So this version is more faithful to the book, right?

Hell, yes. Six hours (with commercials) of faithfulness.

Six hours? Shit, wasn't The Stand eight hours? And that book was, like, three times as long as The Shining. How could they get three nights' worth of story out of an average-length novel?

They couldn't; the damn thing dawdles like Scatman Crothers coming to the rescue in the Kubrick film.

Why did ABC give carte blanche to King?

Because The Stand had been a ratings bonanza. That's also why that miniseries' director, Mick Garris, was asked back for this one.

How does the Garris version compare with the Kubrick version?

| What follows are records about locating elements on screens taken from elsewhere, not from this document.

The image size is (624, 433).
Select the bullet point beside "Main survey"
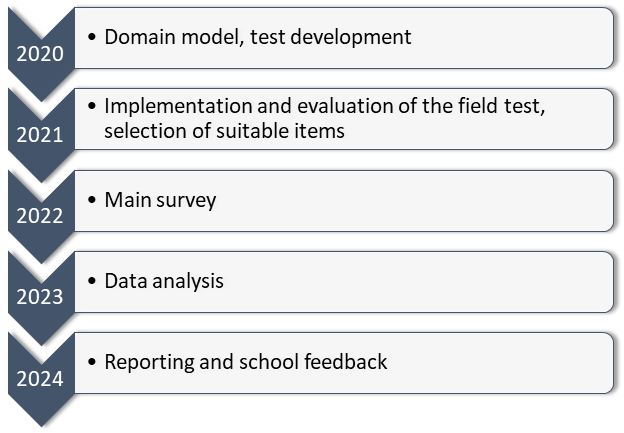(93, 201)
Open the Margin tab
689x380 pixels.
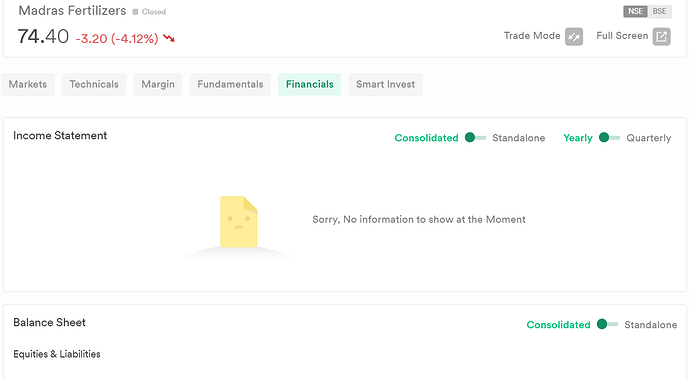coord(158,84)
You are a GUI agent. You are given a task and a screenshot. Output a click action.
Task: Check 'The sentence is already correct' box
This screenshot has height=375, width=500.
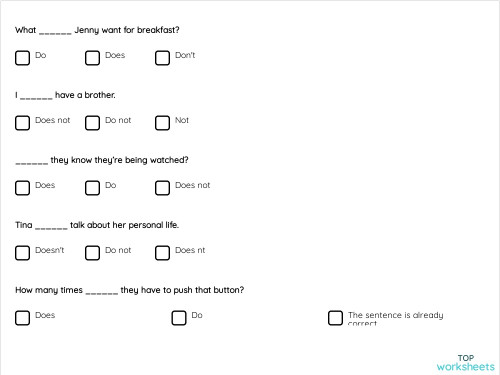[x=335, y=318]
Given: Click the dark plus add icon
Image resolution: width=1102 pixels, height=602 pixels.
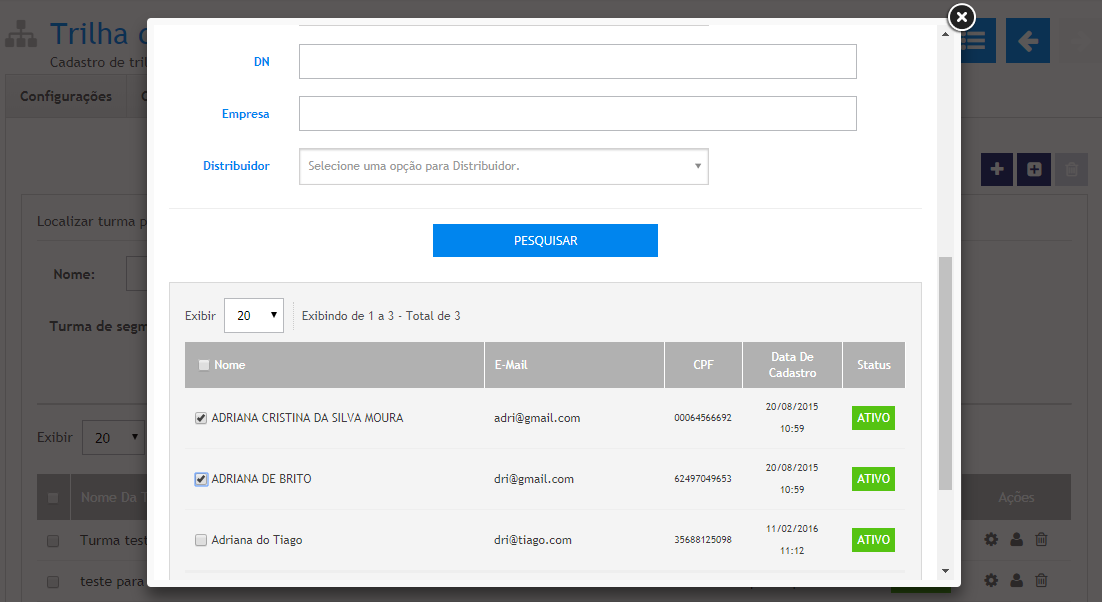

You mean aside from being pretty well unmemorable and bereft of fright? Well, Steven Weber makes a more naturalistic, likable, and human Jack Torrance than Jack Nicholson did, and Rebecca De Mornay turns in a much stronger and warmer Wendy than Shelley Duvall was allowed to contribute. The scenes in the book wherein we're supposed to sense love between the Torrances -- the better to mourn that love when it's challenged later -- are enacted far better here than they ever were under Kubrick, who had other things on his mind.

Are you saying the guy from Wings gives a better performance than Jack Nicholson?

I'm saying Weber's Jack Torrance is closer to the novel's Jack Torrance. Given this to work with, Weber makes us care; and therefore, when Jack begins to lose his shit, Weber is able to dig into a disturbing and saddening downward spiral. Nicholson's performance, highly entertaining and iconic on its own, was stylized from the get-go and offered little or no contrast between Sane Jack and Axe-Swinging Jack.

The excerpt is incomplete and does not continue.